> [What is required]:
Your reply should consist of one number: how many lines below contain "agent".

> [Stored dataset items]:
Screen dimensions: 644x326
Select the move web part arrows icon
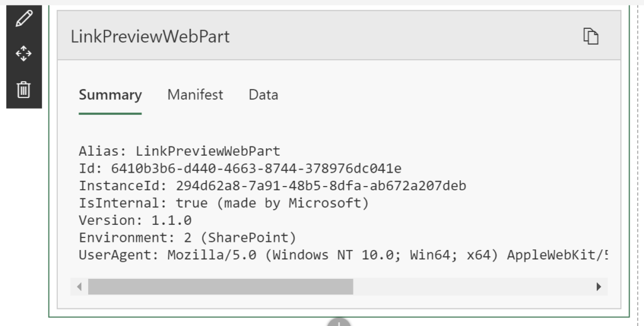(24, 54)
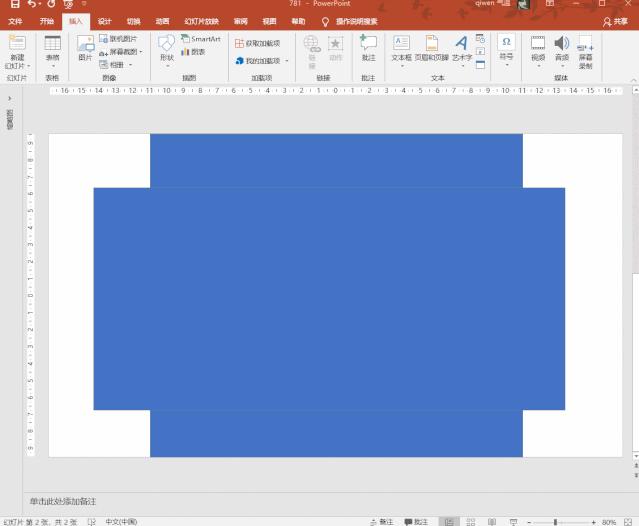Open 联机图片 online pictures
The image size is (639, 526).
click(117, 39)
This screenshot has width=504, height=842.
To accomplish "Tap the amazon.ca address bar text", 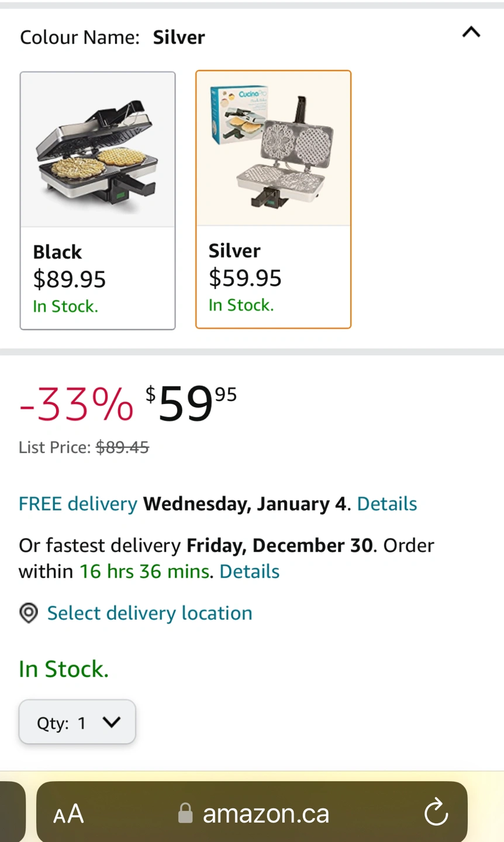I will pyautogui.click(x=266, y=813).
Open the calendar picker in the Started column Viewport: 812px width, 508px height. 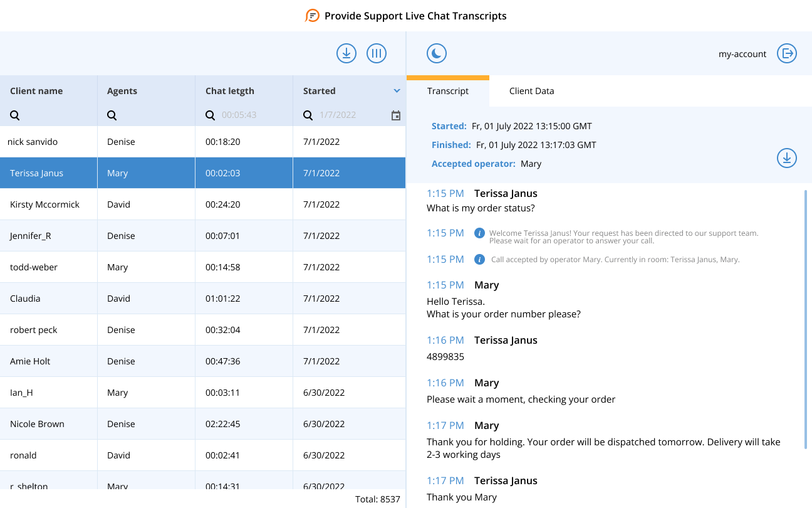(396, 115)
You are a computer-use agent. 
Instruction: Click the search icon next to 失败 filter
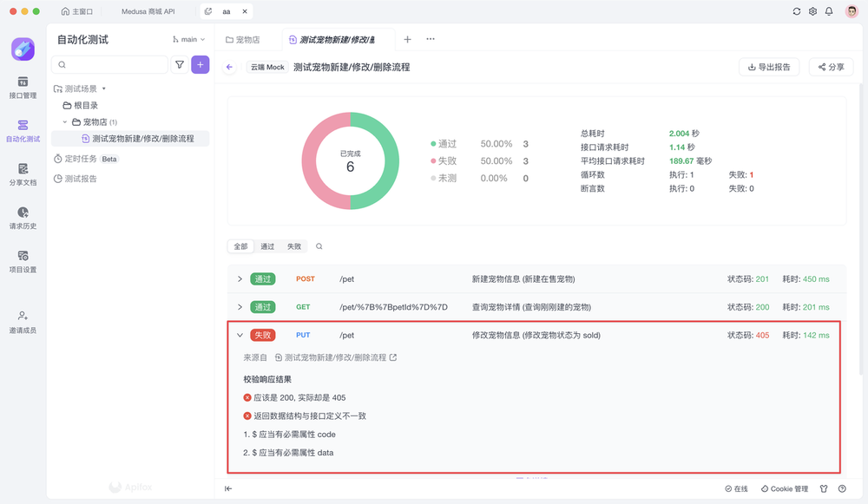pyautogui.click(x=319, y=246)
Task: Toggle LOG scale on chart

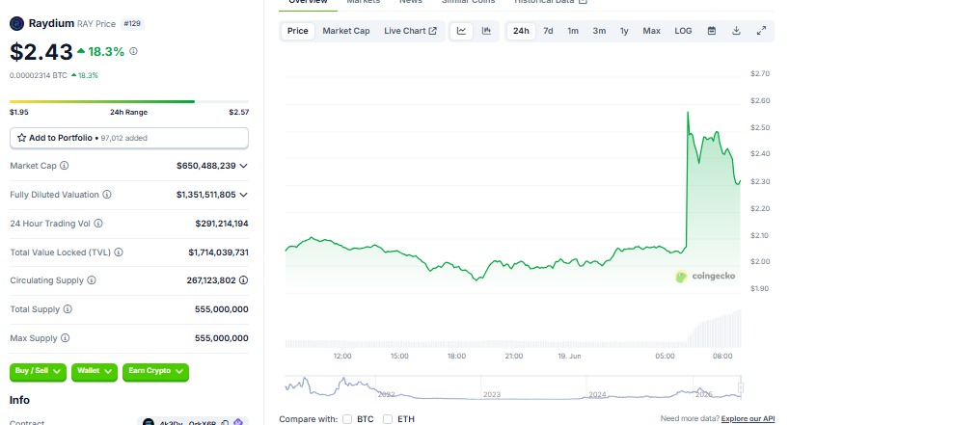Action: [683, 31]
==
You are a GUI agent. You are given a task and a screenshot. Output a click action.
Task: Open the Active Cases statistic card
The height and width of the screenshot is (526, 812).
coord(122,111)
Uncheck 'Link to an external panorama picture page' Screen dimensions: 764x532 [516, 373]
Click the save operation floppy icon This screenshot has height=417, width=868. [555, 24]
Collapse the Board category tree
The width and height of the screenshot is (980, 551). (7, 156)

> [Answer to the problem]:
2